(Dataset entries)
--
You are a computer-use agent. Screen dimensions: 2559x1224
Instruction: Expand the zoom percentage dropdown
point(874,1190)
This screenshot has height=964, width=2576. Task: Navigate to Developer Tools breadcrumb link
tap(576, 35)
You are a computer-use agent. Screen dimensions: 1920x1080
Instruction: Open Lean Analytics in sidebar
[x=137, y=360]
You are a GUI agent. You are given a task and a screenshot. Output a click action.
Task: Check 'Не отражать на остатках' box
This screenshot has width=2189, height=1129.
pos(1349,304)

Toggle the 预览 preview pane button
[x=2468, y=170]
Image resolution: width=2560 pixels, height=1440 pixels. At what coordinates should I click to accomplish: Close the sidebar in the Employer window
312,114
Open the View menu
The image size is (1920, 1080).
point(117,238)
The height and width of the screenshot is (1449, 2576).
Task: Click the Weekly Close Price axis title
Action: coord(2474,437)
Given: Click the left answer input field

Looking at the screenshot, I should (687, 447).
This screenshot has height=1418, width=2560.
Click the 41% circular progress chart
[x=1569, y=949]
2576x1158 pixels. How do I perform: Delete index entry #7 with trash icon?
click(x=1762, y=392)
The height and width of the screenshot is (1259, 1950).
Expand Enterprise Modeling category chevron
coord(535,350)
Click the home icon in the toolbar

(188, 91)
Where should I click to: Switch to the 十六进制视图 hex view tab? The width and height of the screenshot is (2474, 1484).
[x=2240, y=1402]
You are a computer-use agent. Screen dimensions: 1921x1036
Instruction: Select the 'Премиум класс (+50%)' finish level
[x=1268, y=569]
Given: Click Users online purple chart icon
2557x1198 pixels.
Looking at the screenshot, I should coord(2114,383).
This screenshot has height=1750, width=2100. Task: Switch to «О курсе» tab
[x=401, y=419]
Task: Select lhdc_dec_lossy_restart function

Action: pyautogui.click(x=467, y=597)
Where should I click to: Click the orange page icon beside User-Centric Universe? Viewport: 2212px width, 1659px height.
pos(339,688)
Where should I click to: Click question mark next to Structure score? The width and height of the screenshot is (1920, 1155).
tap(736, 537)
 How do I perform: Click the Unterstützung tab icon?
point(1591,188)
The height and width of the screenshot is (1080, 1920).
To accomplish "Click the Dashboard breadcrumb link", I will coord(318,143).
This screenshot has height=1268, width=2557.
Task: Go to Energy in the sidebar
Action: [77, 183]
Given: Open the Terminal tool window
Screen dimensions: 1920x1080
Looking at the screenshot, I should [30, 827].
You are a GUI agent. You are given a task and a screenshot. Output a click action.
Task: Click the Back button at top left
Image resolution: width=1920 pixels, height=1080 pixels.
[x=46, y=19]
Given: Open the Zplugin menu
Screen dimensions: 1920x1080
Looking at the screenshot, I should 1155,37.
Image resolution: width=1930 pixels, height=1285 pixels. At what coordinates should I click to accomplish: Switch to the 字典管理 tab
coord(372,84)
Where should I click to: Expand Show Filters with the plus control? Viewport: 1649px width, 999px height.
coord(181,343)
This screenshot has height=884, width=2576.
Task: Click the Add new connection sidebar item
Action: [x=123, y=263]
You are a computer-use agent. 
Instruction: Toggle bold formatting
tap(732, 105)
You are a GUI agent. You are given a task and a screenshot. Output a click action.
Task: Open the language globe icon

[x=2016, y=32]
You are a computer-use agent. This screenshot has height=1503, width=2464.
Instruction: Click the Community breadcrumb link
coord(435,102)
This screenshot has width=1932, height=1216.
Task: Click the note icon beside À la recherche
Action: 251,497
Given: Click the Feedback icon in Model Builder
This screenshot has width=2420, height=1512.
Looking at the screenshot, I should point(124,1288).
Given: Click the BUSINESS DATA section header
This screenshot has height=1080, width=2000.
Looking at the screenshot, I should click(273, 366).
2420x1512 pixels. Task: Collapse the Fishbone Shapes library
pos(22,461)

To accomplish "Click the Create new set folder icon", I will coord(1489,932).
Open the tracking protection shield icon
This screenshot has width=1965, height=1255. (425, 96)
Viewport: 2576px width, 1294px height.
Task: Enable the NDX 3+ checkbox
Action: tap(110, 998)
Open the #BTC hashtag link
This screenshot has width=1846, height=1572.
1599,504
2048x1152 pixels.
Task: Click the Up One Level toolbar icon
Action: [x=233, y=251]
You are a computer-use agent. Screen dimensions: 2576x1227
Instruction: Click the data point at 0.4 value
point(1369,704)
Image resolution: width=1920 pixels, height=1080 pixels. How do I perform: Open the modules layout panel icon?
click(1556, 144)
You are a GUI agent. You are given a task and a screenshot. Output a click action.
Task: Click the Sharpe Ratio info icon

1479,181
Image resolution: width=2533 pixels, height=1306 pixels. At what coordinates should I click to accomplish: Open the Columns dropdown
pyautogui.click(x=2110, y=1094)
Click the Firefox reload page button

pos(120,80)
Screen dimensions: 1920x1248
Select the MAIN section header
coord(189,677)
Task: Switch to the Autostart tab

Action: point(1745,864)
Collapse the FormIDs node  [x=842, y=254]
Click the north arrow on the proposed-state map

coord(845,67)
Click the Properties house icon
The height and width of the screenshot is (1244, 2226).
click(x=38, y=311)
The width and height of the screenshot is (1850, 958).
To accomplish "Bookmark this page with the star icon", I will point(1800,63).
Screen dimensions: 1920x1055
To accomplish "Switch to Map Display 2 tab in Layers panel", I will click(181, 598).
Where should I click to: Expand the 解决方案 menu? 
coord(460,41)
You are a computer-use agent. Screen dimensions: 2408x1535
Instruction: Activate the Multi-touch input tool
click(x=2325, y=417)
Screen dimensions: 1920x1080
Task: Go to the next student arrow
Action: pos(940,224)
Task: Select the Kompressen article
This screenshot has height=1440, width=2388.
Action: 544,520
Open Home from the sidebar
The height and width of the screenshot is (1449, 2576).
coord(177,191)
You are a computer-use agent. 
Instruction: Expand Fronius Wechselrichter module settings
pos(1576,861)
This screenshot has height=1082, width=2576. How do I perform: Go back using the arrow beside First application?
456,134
--
YOUR INSTRUCTIONS:
There is a line with "You are a computer-use agent. Screen dimensions: 2576x1227" and a line with "Screen dimensions: 1920x1055" above. Copy exactly those two lines and all lines between them, with nothing else.

ANSWER TO THIS EXERCISE:
You are a computer-use agent. Screen dimensions: 2576x1227
Instruction: Click the data point at 0.4 value
point(1369,704)
Image resolution: width=1920 pixels, height=1080 pixels. How do I perform: Open the modules layout panel icon?
click(1556, 144)
You are a GUI agent. You are given a task and a screenshot. Output a click action.
Task: Click the Sharpe Ratio info icon

1479,181
Image resolution: width=2533 pixels, height=1306 pixels. At what coordinates should I click to accomplish: Open the Columns dropdown
pyautogui.click(x=2110, y=1094)
Click the Firefox reload page button

pos(120,80)
Screen dimensions: 1920x1248
Select the MAIN section header
coord(189,677)
Task: Switch to the Autostart tab

Action: point(1745,864)
Collapse the FormIDs node  [x=842, y=254]
Click the north arrow on the proposed-state map

coord(845,67)
Click the Properties house icon
The height and width of the screenshot is (1244, 2226).
click(x=38, y=311)
The width and height of the screenshot is (1850, 958).
To accomplish "Bookmark this page with the star icon", I will point(1800,63).
Screen dimensions: 1920x1055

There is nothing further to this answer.